“A statistically significant departure from an assumed-to-be-true null hypothesis is by itself no proof of anything. Likewise, failure to achieve statistical significance at the .05 or other stipulated level is not proof that nothing of importance has been discovered.”
Well, his opening example of his disbelief in the Higgs discovery does not breed confidence in the basis of his article.
Clearly he has no understanding of The Standard Model or the basis for Statistical Physics, which leads to the inevitable use of statistics in the discovery process.
If he is so lacking in understanding in this, and so “knee jerk” in his opposition to the valid use of statistics why believe anything that follows in his text.
A very unsatisfactory article indeed.
I got into stats while I was in healthcare. There’s a huge difference between things that are statistically significant and things that are clinically significant; in the same way, there’s a huge difference between measurable differences between groups and differences that matter between groups.
As WB noted, if you have two groups and measure anything, the groups are nearly certain to differ in the measured characteristic. If we took the AFC players and the NFC players and used their weights, they’d average slightly differently. But it wouldn’t mean anything on the field.
It’s likely that the difference in weight between the two groups would not meet a 95% confidence test, but it might. That test (I’ve forgotten the details) has to do with measuring whether the groups as samples are more like each other than the group members are as individuals.
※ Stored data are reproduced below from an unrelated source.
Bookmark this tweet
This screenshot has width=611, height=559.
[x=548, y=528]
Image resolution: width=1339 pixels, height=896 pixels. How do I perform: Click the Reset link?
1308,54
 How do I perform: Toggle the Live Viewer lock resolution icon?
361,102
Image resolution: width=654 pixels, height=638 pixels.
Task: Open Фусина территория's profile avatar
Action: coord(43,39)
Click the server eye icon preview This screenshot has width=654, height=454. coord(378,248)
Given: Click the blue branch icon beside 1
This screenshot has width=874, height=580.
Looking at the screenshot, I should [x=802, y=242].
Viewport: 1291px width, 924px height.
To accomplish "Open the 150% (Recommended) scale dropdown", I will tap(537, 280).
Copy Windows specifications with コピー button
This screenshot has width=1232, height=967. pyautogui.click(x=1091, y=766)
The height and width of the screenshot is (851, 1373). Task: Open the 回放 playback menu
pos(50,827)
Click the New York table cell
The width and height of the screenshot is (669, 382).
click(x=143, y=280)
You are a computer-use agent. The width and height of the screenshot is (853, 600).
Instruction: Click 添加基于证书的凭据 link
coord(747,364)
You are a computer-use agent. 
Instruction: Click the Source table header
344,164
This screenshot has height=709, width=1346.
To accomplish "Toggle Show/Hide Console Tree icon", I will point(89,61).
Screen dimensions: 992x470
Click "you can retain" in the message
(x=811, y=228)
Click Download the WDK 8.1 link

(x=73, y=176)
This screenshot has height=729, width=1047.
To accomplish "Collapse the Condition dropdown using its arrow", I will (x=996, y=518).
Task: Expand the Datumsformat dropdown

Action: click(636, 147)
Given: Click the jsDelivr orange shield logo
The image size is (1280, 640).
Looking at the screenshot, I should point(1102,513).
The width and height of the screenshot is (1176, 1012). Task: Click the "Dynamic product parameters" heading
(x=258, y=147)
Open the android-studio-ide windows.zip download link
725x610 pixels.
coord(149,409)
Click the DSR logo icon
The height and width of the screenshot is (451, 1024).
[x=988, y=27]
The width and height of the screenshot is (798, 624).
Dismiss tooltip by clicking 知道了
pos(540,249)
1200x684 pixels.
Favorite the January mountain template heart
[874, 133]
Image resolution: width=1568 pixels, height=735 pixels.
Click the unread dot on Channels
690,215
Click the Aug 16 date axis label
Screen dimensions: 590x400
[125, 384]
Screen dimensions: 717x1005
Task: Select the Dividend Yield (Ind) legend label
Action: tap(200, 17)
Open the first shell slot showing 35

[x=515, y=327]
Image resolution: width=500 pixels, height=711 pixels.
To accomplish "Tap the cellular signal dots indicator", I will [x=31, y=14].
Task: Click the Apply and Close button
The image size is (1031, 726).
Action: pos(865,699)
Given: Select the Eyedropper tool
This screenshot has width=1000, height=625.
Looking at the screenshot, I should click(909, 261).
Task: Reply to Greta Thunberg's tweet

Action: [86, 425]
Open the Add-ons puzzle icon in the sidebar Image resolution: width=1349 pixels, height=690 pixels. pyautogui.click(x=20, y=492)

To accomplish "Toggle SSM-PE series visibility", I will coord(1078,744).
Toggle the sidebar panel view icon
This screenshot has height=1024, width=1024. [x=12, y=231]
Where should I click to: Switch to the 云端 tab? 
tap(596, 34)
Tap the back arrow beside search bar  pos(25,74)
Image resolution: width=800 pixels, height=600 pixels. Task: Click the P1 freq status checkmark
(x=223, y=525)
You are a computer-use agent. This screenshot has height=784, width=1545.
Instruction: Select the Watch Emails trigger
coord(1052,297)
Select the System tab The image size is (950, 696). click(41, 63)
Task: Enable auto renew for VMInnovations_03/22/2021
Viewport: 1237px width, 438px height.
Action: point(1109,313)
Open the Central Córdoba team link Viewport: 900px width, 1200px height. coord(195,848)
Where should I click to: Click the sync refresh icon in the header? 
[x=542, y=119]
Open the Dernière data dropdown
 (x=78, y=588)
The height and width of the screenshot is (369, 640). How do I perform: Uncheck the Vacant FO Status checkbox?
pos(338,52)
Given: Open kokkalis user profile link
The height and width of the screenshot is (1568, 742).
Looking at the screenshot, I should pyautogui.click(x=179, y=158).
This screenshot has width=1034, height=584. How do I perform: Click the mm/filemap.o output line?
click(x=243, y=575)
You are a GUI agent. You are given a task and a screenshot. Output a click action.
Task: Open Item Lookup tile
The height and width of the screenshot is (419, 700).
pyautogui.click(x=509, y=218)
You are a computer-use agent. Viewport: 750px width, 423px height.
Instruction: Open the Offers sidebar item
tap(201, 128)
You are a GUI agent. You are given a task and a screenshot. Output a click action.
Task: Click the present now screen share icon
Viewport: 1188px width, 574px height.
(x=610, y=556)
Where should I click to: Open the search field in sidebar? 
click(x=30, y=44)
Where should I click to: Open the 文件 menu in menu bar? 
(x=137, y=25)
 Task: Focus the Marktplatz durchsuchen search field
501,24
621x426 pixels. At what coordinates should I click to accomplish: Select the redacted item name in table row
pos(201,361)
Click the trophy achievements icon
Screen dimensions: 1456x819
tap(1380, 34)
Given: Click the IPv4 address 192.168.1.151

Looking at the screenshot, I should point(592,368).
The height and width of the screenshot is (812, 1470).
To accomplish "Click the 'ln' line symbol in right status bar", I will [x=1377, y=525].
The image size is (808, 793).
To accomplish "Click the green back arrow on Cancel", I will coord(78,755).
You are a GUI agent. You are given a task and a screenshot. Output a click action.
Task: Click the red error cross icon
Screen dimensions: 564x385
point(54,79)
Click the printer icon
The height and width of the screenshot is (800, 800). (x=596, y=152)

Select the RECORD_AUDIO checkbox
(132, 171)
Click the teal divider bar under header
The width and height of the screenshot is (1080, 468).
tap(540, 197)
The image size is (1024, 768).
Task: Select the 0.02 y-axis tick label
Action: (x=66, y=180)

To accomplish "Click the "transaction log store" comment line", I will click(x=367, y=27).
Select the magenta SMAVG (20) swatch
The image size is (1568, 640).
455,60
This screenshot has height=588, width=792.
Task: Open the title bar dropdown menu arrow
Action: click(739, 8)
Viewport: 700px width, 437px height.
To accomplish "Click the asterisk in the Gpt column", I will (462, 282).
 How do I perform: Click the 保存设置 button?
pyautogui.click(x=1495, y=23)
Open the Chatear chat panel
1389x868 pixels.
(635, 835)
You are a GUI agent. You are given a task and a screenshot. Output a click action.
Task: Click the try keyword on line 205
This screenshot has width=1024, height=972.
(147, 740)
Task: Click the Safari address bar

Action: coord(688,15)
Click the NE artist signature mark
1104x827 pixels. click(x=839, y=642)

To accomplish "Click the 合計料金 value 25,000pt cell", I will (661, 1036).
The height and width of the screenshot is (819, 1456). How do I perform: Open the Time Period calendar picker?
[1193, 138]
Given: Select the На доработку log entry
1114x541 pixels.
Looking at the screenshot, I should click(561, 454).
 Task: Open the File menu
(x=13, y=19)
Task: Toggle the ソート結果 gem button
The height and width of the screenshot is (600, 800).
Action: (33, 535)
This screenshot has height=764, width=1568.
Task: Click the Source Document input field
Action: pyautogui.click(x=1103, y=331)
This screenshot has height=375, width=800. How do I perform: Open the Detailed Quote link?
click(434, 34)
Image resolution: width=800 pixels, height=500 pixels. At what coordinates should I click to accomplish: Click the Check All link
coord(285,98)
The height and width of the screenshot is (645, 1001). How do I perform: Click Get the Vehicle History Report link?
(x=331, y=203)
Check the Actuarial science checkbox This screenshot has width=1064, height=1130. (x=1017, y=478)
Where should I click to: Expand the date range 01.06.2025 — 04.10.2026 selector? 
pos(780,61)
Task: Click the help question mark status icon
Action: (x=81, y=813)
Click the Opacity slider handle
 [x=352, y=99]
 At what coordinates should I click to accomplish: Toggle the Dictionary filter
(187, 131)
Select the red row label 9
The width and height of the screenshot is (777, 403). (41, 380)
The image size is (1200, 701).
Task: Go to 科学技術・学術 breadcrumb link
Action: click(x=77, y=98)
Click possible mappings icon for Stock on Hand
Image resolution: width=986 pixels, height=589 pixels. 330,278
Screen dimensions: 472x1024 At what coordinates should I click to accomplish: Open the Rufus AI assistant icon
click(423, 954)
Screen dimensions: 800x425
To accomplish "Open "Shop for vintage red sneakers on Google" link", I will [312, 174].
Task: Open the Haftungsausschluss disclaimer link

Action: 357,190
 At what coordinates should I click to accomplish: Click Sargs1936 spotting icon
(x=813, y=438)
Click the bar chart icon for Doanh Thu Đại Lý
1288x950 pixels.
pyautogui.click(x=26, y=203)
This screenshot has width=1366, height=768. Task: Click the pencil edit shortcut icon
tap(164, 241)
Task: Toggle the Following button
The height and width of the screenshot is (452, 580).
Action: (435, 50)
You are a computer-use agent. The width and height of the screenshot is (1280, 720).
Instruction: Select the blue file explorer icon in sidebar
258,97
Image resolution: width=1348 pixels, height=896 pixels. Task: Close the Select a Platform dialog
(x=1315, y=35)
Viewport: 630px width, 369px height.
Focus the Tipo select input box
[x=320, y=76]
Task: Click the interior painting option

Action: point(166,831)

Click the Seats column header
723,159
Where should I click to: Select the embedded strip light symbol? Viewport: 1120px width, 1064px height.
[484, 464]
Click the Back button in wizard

I dispute the assertion that VIOXX increased heart attack rates. The FDA report showed that what happened was that those in the control group stopped having CVE (cardiovascular events) while those in the VIOXX group continued having CVE at the same rate that those in both groups had for the first 18 months of the study. The difference between the control group and the VIOXX group was caused by the sudden and unexpected cessation of CVE in the control group. The logical reaction to this result would have been to insist that every person on the planet be supplied with whatever brand of sugar was in the placebo. Either that or acknowledge that an aberration had spoiled the test.
Hypothesis testing is one of the great ideas of man. But it is not a litmus test. For example, if one measures the heights of 10 year old children in various cities, one is likely to find a pair of cities with a statistical difference in means. The difference would likely be in inconsequential. This problem shows up in statistically significant differences in medical outcomes. VIOXX, for example, raised the rate of heart attacks from 0.75% to 1.50% in a sample of patients, a shocking result when the differences in rates were applied to the entire population using the medication. Such numbers should have, but didn’t, show up in public health statistics. This was but one more example of statistically significant results still being noise of some sort. The rule of thumb is that relative risk ratios have to be at least x to warrant concern. I put x at 10, others put it as low as 3.
But statistical significance is still a valuable concept.